▶ _MATERIAL FOR THE TASK_:
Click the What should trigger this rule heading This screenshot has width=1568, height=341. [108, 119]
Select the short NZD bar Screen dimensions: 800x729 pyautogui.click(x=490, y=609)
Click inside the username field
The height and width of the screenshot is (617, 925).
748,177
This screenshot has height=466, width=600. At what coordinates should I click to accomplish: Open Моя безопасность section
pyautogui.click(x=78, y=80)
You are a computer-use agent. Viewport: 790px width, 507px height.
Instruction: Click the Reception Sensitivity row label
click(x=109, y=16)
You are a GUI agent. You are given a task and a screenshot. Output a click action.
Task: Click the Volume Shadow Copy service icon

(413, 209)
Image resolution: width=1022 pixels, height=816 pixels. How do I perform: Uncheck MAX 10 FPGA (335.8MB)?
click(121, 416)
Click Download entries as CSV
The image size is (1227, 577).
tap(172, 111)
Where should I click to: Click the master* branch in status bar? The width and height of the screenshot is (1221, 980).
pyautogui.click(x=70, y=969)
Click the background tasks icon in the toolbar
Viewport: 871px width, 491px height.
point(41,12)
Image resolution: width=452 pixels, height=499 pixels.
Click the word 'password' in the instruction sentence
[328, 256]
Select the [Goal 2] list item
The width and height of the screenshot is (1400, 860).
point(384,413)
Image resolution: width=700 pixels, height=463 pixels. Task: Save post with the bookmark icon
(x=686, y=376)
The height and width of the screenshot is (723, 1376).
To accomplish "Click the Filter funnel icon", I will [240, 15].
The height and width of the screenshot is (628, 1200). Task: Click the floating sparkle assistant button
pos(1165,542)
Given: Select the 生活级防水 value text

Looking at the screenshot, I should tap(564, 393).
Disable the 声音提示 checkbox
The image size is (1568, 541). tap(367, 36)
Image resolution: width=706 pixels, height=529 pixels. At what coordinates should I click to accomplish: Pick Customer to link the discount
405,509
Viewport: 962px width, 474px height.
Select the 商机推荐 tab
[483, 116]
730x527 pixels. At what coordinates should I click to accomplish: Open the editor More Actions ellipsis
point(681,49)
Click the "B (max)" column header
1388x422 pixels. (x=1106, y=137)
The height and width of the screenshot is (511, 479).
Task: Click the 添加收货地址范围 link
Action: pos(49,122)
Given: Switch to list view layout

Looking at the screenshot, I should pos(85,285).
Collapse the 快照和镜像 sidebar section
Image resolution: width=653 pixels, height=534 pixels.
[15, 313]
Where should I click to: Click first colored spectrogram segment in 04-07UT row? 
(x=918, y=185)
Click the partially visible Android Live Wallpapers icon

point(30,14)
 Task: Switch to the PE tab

▶ _WHAT YOU ARE ASKED TO DO_:
Set down each line of the data precisely as it appears above.

▶ _ANSWER TO THIS EXERCISE_:
Click the What should trigger this rule heading This screenshot has width=1568, height=341. [108, 119]
Select the short NZD bar Screen dimensions: 800x729 pyautogui.click(x=490, y=609)
Click inside the username field
The height and width of the screenshot is (617, 925).
748,177
This screenshot has height=466, width=600. At what coordinates should I click to accomplish: Open Моя безопасность section
pyautogui.click(x=78, y=80)
You are a computer-use agent. Viewport: 790px width, 507px height.
Instruction: Click the Reception Sensitivity row label
click(x=109, y=16)
You are a GUI agent. You are given a task and a screenshot. Output a click action.
Task: Click the Volume Shadow Copy service icon

(413, 209)
Image resolution: width=1022 pixels, height=816 pixels. How do I perform: Uncheck MAX 10 FPGA (335.8MB)?
click(121, 416)
Click Download entries as CSV
The image size is (1227, 577).
tap(172, 111)
Where should I click to: Click the master* branch in status bar? The width and height of the screenshot is (1221, 980).
pyautogui.click(x=70, y=969)
Click the background tasks icon in the toolbar
Viewport: 871px width, 491px height.
point(41,12)
Image resolution: width=452 pixels, height=499 pixels.
Click the word 'password' in the instruction sentence
[328, 256]
Select the [Goal 2] list item
The width and height of the screenshot is (1400, 860).
point(384,413)
Image resolution: width=700 pixels, height=463 pixels. Task: Save post with the bookmark icon
(x=686, y=376)
The height and width of the screenshot is (723, 1376).
To accomplish "Click the Filter funnel icon", I will [240, 15].
The height and width of the screenshot is (628, 1200). Task: Click the floating sparkle assistant button
pos(1165,542)
Given: Select the 生活级防水 value text

Looking at the screenshot, I should tap(564, 393).
Disable the 声音提示 checkbox
The image size is (1568, 541). tap(367, 36)
Image resolution: width=706 pixels, height=529 pixels. At what coordinates should I click to accomplish: Pick Customer to link the discount
405,509
Viewport: 962px width, 474px height.
Select the 商机推荐 tab
[483, 116]
730x527 pixels. At what coordinates should I click to accomplish: Open the editor More Actions ellipsis
point(681,49)
Click the "B (max)" column header
1388x422 pixels. (x=1106, y=137)
The height and width of the screenshot is (511, 479).
Task: Click the 添加收货地址范围 link
Action: pos(49,122)
Given: Switch to list view layout

Looking at the screenshot, I should pos(85,285).
Collapse the 快照和镜像 sidebar section
Image resolution: width=653 pixels, height=534 pixels.
[15, 313]
Where should I click to: Click first colored spectrogram segment in 04-07UT row? 
(x=918, y=185)
Click the partially visible Android Live Wallpapers icon

point(30,14)
 Task: Switch to the PE tab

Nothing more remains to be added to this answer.